I have dealt with a lot of different types of people even in my short time on this planet, and I’m sure you have too. Though we alone are in the driver’s seat with our own lives, the people around us can make or break our daily reality, so it is important that we tend to our friendships and relationships in order to open up to opportunity and set up for success.
The scene is familiar: some people are a pure joy to be around, and bring a smile to your face and a lift to your mood without the slightest ounce of effort. Others may not act in a particularly extroverted way, but they still are warm, genuine people, and your relationship is mutually positive. However, there are other people who unfortunately not this way.
What are the signs of an unhealthy friendship or relationship? The first step towards cleaning house when it comes to people is to identify suppressive ones. This may sound harsh, but it is not intended to be so. It’s not about dividing people up or labeling permanently, it’s about being true with yourself and how you feel about those in your life.
This is sort of a serious topic, so it calls for the release of negative thoughts. I really don’t favor phrasing things in the negative sense most of the time, but I find it is the only clear way to communicate these characteristics. Sometimes the most direct way of saying something is that which is most radically honest, and hence most helpful! Let’s take a look.

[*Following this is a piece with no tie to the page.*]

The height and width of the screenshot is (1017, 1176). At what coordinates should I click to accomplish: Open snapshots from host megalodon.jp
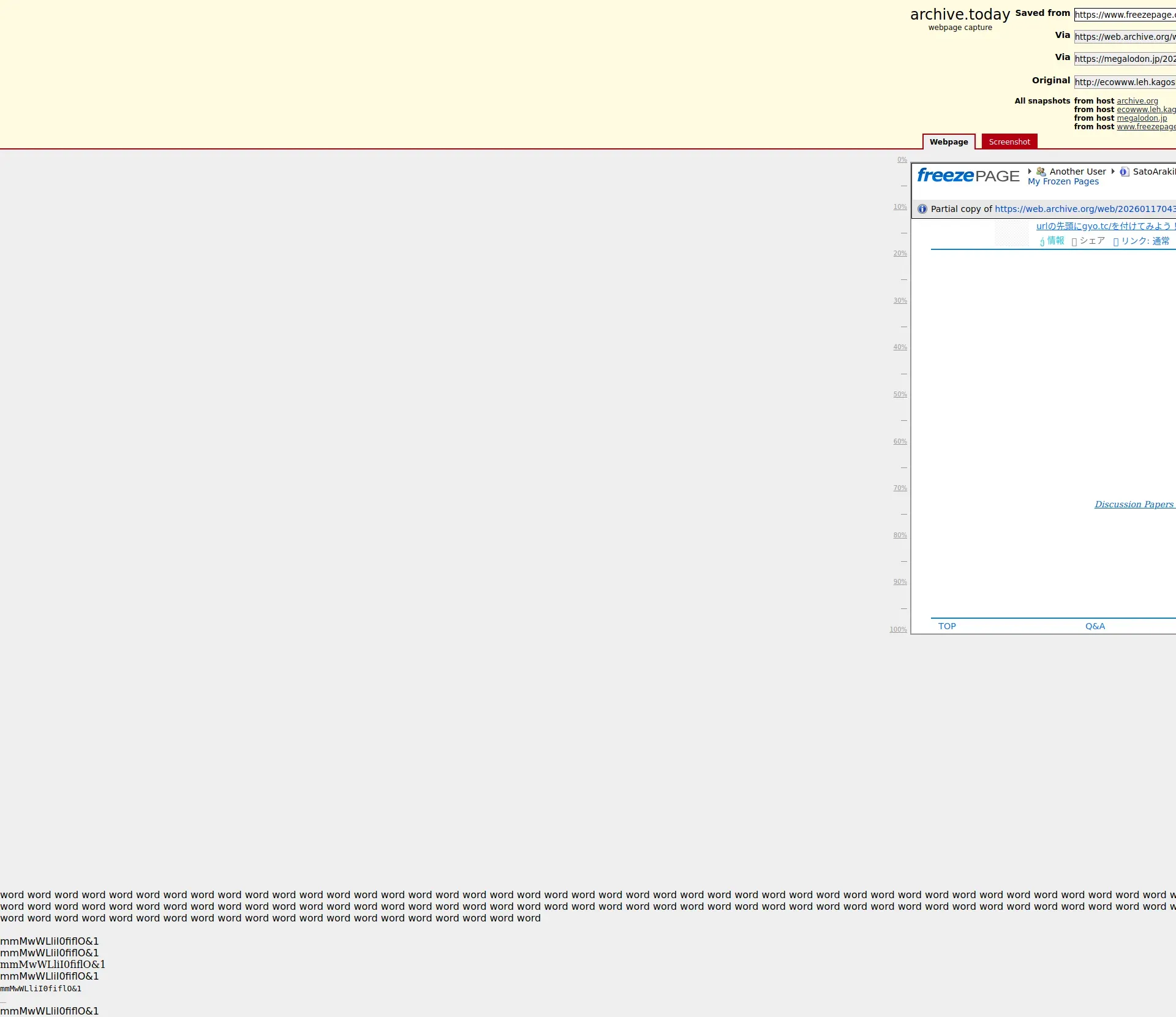1141,118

21 Signs of Suppressive People Who Hold You Back
#1: They are dogmatic. Unable to see beyond rules, they grip closely on doctrine.
#2: They are argumentative. They can’t agree to disagree. They don’t discuss, they attack.
#3: They are uninterested. They never take the time to hear what you care about or like.
#4: They are disconnected. They do not choose to perceive and to understand their world.
#5: They are unoriginal. They copy ideas and take credit without contributing new things.
#6: They are fear-mongerers. They are addicted to seeking hype, conspiracy, or evils.
#7: They are codependent. Instead of thinking for themselves, they rely on validation.
#8: They are conditional. Your friendship with them rests solely on flimsy criteria.
#9: They are personal. Their opinions hinge on attacking who you are as a person.
#10: They are phony. You know in your heart they lie or don’t really care about you.
#11: They are delusional. They have a warped view of themselves, others, and their world.
#12: They are oppressive. They operate by making fun of you or pointing out your flaws.
#13: They are absent. They ignore NOW or the real world, always looking for escapisms.
#14: They are faithless. They distance themselves from beauty, love, and god.*
#15: They are naysayers. Their energies are destructive in the world, not inspiring.
#16: They are pessimistic. They expect the worst and focus on what is bad around them.
#17: They are victims. The world somehow conspires against them. They blame or project.
#18: They are ungrounded. They fear consolidating firmness on any issue or belief.
#19: They are snooping. They pry into you and your life to break you down step by step.
#20: They are unhealthy. They don’t take care of themselves or others (make bad choices).
#21: They are ungrateful. They are seriously spoiled, failing to see how good things are.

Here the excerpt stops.